Well versed in the homemaking arts of cooking and sewing, Lynne was also very adept at crafts like crochet, leatherworking, origami, stained glass, beading, custom cake decorating, calligraphy, among others. Her crafts skills also served her in other areas like assembling or repairing electronic devices, carpentry, assembling complex kits, and of course operating all the machines she worked with over the years in computer operations, at the print shop and with Xerox.
Lynne engaged herself in many personal projects, but sadly, only a few were completed. For the Towne Singers she wrote an introductory guide for new choristers. She wrote a guide and history of the TV M*A*S*H site at Malibu Creek State Park to hand out to visitors. She assisted Kim’s father in documenting his WWII experience in the battle of Iwo Jima. Sadly, there were several other projects that did not get done. Before her mother died in 2018, Lynne was working with her on her autobiography, trying to put into writing all the interesting adventures Marianna had growing up in Texas in the 20s and 30s, and from her multiple tours of duty with the Red Cross. Lynne was also working on writing a detailed history of the Noa, the destroyer her father served on during WWII. And something of a passion project, she was preparing a companion dictionary to use when reading the novels of Charles Dickens, that provided definition of the archaic language found in his works. Lynne had a complete set of his books, reread them often, and was going through them again at the time of her death.
Unfortunately for Lynne, being so gifted and having so many interests, might have kept her from finding her true calling.
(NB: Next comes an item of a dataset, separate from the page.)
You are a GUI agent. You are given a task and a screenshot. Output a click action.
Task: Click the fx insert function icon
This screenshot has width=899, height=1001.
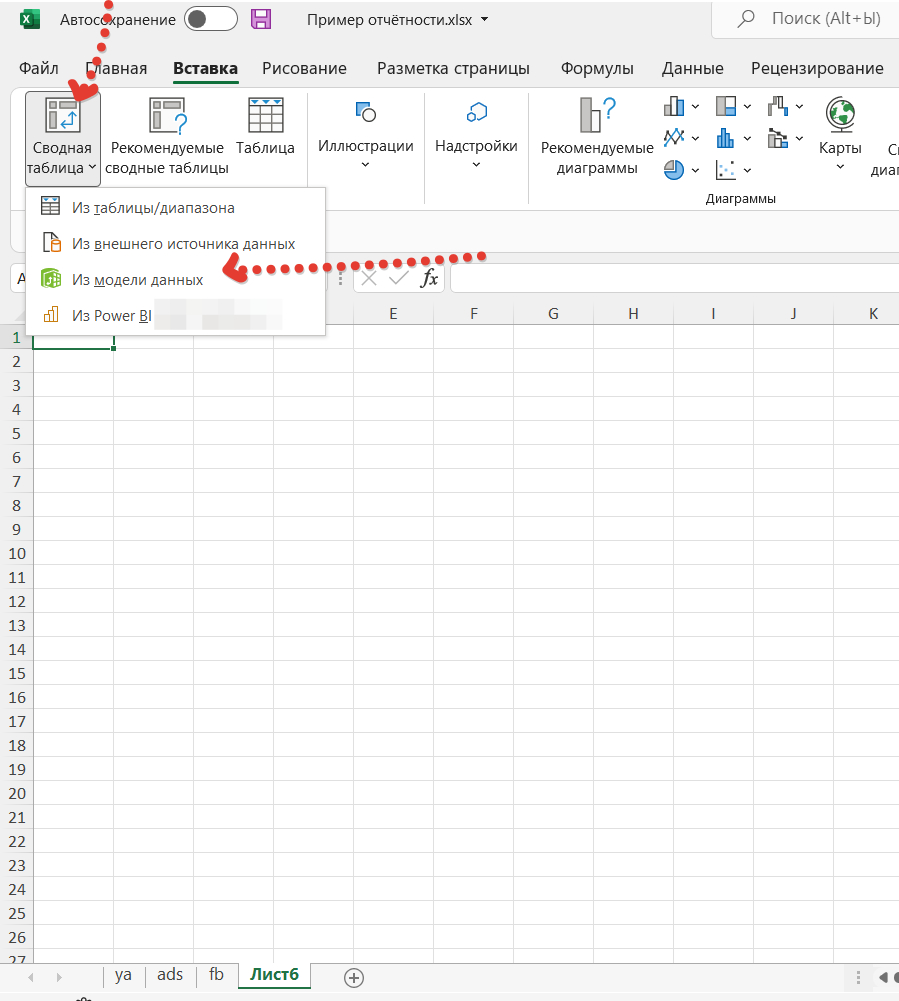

Or maybe having been dissuaded from becoming a veterinarian sent her down the wrong path. There is no way to know. However, despite the disappointments that she had in her life, it never kept her from always being kind to others, thoughtful and fair minded, caring and empathetic, and retaining a good sense of humor.
Lynne is survived by her brother Vincent and his wife Katherine, her nephew Aaron, nieces Kathryn and Rebecca, and several grand-nieces and nephews. She is deeply missed.
If you wish to memorialize Lynne’s life, consider donating to one of these organizations (clickable links below):
School of Veterinary Medicine DVM Scholarship Fund
California Veterinary Emergency Team (CVET)
Or other animal welfare or nature group of your choice.